DATA SUPPLIED >>

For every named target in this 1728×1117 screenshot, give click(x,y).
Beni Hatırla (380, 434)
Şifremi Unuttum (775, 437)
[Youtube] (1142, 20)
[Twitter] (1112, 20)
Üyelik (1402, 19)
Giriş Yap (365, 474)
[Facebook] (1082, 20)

TASK >> Transcribe every line of the data, exactly as it stands.

ANSWER TO THIS TASK >>
For every named target in this 1728×1117 screenshot, give click(x,y).
Beni Hatırla (380, 434)
Şifremi Unuttum (775, 437)
[Youtube] (1142, 20)
[Twitter] (1112, 20)
Üyelik (1402, 19)
Giriş Yap (365, 474)
[Facebook] (1082, 20)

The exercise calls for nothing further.